### Data for this exercise:
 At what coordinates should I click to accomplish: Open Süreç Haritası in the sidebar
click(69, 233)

...

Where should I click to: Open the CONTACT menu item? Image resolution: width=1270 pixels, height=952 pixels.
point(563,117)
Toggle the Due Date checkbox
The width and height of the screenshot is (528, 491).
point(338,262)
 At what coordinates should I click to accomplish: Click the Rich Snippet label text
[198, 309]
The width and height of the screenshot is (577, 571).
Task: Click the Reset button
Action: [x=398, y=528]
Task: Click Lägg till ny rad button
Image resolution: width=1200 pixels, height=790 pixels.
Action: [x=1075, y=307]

### Your assignment:
In the listing above, find the line with "Where should I" and the line with "Task: Click Lägg till ny rad button", then print exactly those lines and every line between them.

### Response:
Where should I click to: Open the CONTACT menu item? Image resolution: width=1270 pixels, height=952 pixels.
point(563,117)
Toggle the Due Date checkbox
The width and height of the screenshot is (528, 491).
point(338,262)
 At what coordinates should I click to accomplish: Click the Rich Snippet label text
[198, 309]
The width and height of the screenshot is (577, 571).
Task: Click the Reset button
Action: [x=398, y=528]
Task: Click Lägg till ny rad button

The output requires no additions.